Knowing the answer could save your life. For me, I used to handle every household expense so my wife wouldn't have to worry. The irony was that she still became worried for my mental and physical health. It wasn't until I completely broke down that I finally admitted to needing her help. By allowing her to do so, it actually helped her become more independent and that allowed both of us to function better as a result. More recently, I had a fundraiser to raise money to go on a mission trip and finish school. I didn't expect much support and didn't try all that hard to promote it. And yet...


From the bottom of my deeply cynical heart... thank you.


Not only was I able to meet my goal, but I was able to help my other cohorts as well. Had I actually believed in other people and had pressed my mission more, I probably could have sent dozens of other people to serve in Miami.

But if asking for help was easy, everyone would be doing it. There's always the risk of more damage and humiliation, even from places claiming to offer help. I've seen too many people have their benefits taken away, because their government believes that will somehow make them less of a broken and dysfunctional mess. I've seen too many people suffer even at church, because many congregations haphazardly believe that only bad people suffer and "God helps those who help themselves." This is why I am in the ministry field.
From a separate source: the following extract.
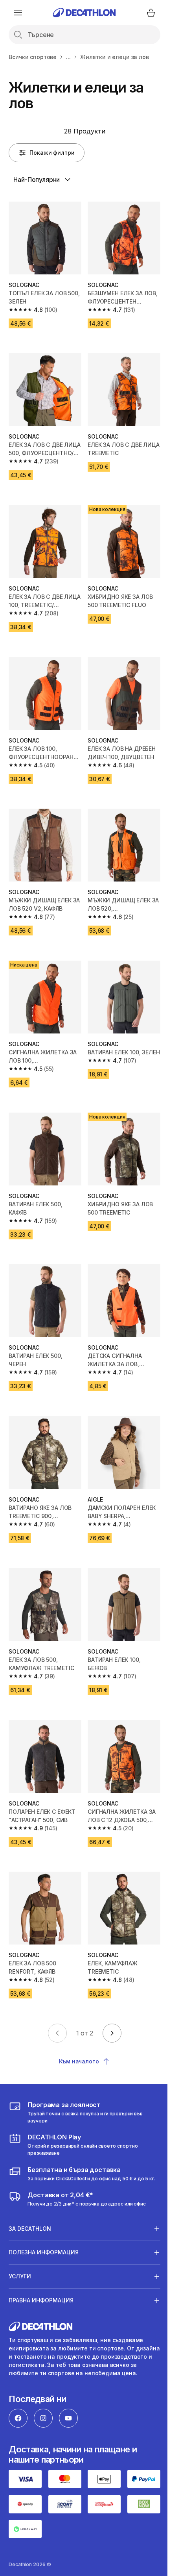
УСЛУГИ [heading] (20, 2248)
It has become my life mission to call these places out who are discouraging people to the point where they'd rather drown alone in their problems... just like my parents did.

Make no mistake; There are people out there willing to help. Or can refer you to someone who can. Or at least be with you until the very end. There are people out there who are willing to level with you and offer a nonjudgmental, constant, and unconditional presence. We all have sought out relationships dependent on what we do and what we make happen, but it is much more worth it to pursue a relationship that simply values you... however broken and messed up you may be. It is much more worth it to pursue those who love without any agenda. This is the love that casts out all fear. This is the love that can change the world overnight. This is the love we were created for. To deny our need for that is the real death kneel.

"God helps those who – admit they can't – help themselves."